Die Chancen, Dean in der Pension zu treffen, waren gering. Wie sehr sich die Bande absicherte, war daran zu erkennen, daß sie jeden abknallte, der eventuell reden konnte. Der Narbenträger hatte wahrscheinlich sein Quartier verlegt. Trotzdem wollte ich es darauf ankommen lassen. In dieser einen verrückten Nacht hatten sich die Ereignisse überstürzt. Durch Maud Linner wußten wir nun genau von Deans Existenz, ja, wir durften sogar mit einiger Sicherheit annehmen, daß Dean ein Mitglied der Staaten-Bande war, wenn nicht sogar deren Boß.
Vielleicht war es ein Fehler, daß ich auf eigene Faust handelte. Ich riskierte es auf jeden Fall, wußte ich doch, daß Phil in ganz kurzer Zeit auf der Bildfläche erscheinen würde. Wenn ich in Schwierigkeiten geriet, war er der Mann, der mich wieder heraushauen konnte.
Die kleine Eingangshalle der Pension war leer. Hinter der Anmeldetheke saß ein alter Mann, der sich einige Mühe gab, einen Baumstamm durchzusägen. Er merkte gar nicht, daß ich vor ihm stand und ihn ansah.
Ich hatte mir die Kanone schußbereit in die Hand geklemmt. Ich tat, als klettere ich nach oben, trat aber immer auf dieselben Stufen. Wenn ich mich bückte, konnte ich den Alten sehen. Und ich bückte mich und sah, womit ich fast gerechnet hatte: Der Baumzersäger war überraschend schnell aufgewacht.

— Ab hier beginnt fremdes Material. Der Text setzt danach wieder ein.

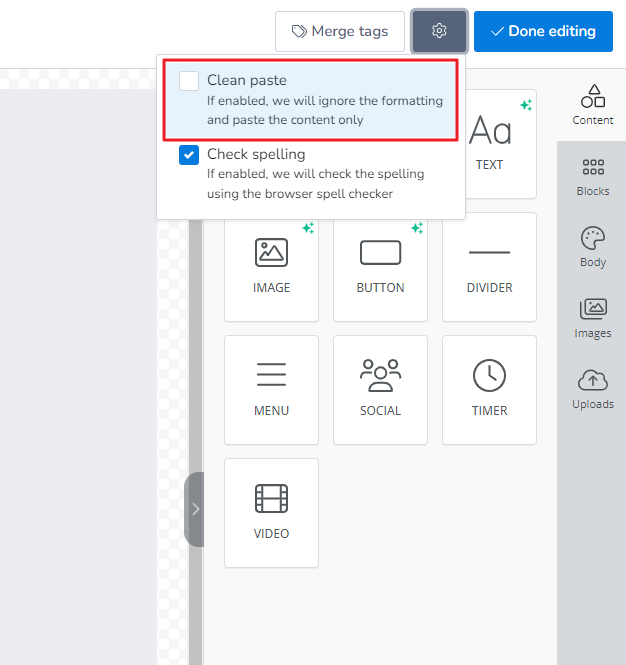Collapse the side panel using the arrow handle
This screenshot has height=665, width=626.
point(195,509)
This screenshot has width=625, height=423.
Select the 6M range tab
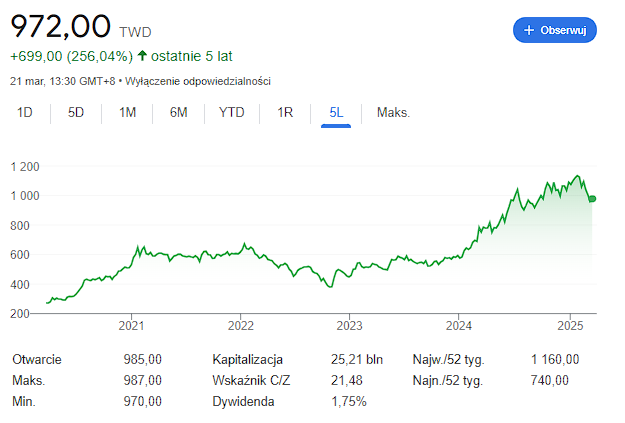point(179,113)
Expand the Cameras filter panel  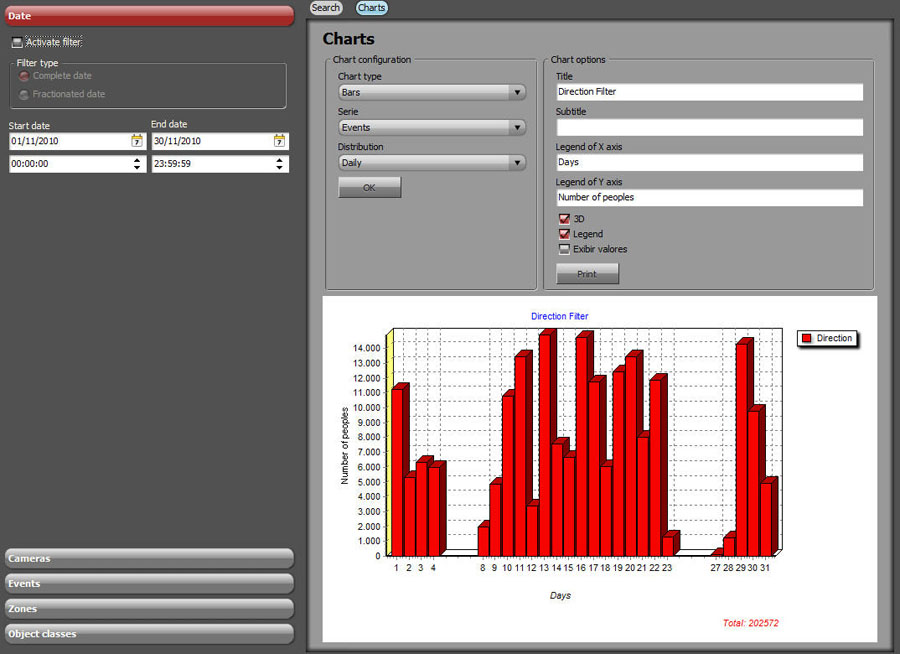point(148,558)
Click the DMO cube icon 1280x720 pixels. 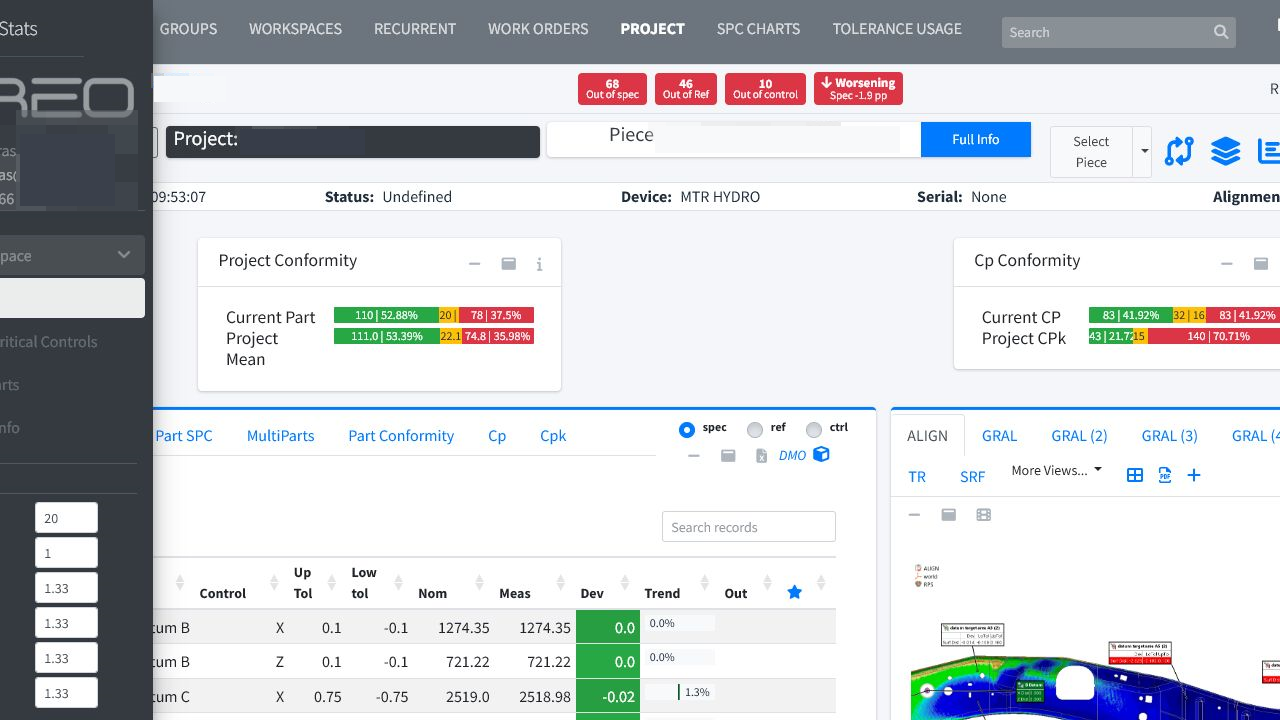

Er linste zur Treppe, und dann streckte er seinen Arm aus, um nach dem Telefonhörer zu greifen.
»Gut geschlafen?« fragte ich ihn.
Er war restlos aus dem Häuschen. Und wurde sogar wütend. Er wollte das dicke Anmeldebuch vom Pult hochreißen, wahrscheinlich, um es mir an den Kopf zu feuern.
»Noch ’n Zimmer frei?« fragte ich.
»Mann, nehmen Sie den Ellbogen von dem Buch runter«, stöhnte er und sah mich verzweifelt an.
»Ach so«, sagte ich grinsend. »Sag mal, Alter, wo kann ich Dean finden?«
»Dean?« fragte der Mann erstaunt zurück.
»Dean, die Narbe«, sagte ich lässig. »Los, beeil dich schon.«
»Der wohnt im zweiten Stock«, sagte der Alte. »Zimmer 46, aber er ist nicht da.«
»Wann kommt er denn zurück?«
»Weiß ich doch nicht«, erwiderte der Mann ruppig. »Hier kann jeder kommen und gehen, wann er will.«
»Los, dann komm mit nach oben, und dann kannst du wieder gehen, wie du willst«, sagte ich lächelnd.
»Sind Sie verrückt?« wollte er von mir wissen.
»Nun komm schon, Alterchen… Anrufen kannst du immer noch.«
Ich hatte gelächelt, aber er hatte wohl doch gemerkt, daß mit mir unter Umständen nicht gut Kirschen essen war. Er peilte mir in die Pupillen und schloß sich mir dann widerspruchslos an. Er stöhnte aber auf der Treppe wie eine asthmatische Lokomotive.
»Geht’s nicht lauter?« fragte ich.
Er hielt sich am Geländer fest, stolperte aber trotzdem. Er ließ sich rücksichtslos hinunterkollern und schrie dabei laut auf. Ich ließ den Schauspieler kollern und wetzte wie ein flüchtendes Kaninchen nach oben in den zweiten Stock. Meine Schnelligkeit lohnte sich.
Kaum hatte ich den Treppenabsatz erreicht, als eine Tür aufflog. Ein junger Mann, der eine Lederweste trug, sah mich an. Seine Hand zuckte hoch, und im gleichen Moment flammte auch schon ein greller Feuerstrahl auf.
Ich warf mich zur Seite und schoß zurück.